Yes, we have just written an 18.5 MB text file to your disk from the hflights
package, which includes some data on all flights departing from Houston in 2011:
> str(hflights) 'data.frame': 227496 obs. of 21 variables: $ Year : int 2011 2011 2011 2011 2011 2011 2011 ... $ Month : int 1 1 1 1 1 1 1 1 1 1 ... $ DayofMonth : int 1 2 3 4 5 6 7 8 9 10 ... $ DayOfWeek : int 6 7 1 2 3 4 5 6 7 1 ... $ DepTime : int 1400 1401 1352 1403 1405 1359 1359 ... $ ArrTime : int 1500 1501 1502 1513 1507 1503 1509 ... $ UniqueCarrier : chr "AA" "AA" "AA" "AA" ... $ FlightNum : int 428 428 428 428 428 428 428 428 428 ... $ TailNum : chr "N576AA" "N557AA" "N541AA" "N403AA" ... $ ActualElapsedTime: int 60 60 70 70 62 64 70 59 71 70 ... $ AirTime : int 40 45 48 39 44 45 43 40 41 45 ... $ ArrDelay : int -10 -9 -8 3 -3 -7 -1 -16 44 43 ... $ DepDelay : int 0 1 -8 3 5 -1 -1 -5 43 43 ... $ Origin : chr "IAH" "IAH" "IAH" "IAH" ... $ Dest : chr "DFW" "DFW" "DFW" "DFW" ... $ Distance : int 224 224 224 224 224 224 224 224 224 ... $ TaxiIn : int 7 6 5 9 9 6 12 7 8 6 ... $ TaxiOut : int 13 9 17 22 9 13 15 12 22 19 ... $ Cancelled : int 0 0 0 0 0 0 0 0 0 0 ... $ CancellationCode : chr "" "" "" "" ... $ Diverted : int 0 0 0 0 0 0 0 0 0 0 ...
Note
The hflights
package provides an easy way to load a subset of the huge Airline Dataset of the Research and Innovation Technology Administration at the Bureau of Transportation Statistics.
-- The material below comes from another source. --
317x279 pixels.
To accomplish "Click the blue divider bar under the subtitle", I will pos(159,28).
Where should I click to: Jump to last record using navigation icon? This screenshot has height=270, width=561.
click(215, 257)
The original database includes the scheduled and actual departure/arrival times of all US flights along with some other interesting information since 1987, and is often used to demonstrate machine learning and Big Data technologies. For more details on the dataset, please see the column description and other meta-data at http://www.transtats.bts.gov/DatabaseInfo.asp?DB_ID=120&Link=0.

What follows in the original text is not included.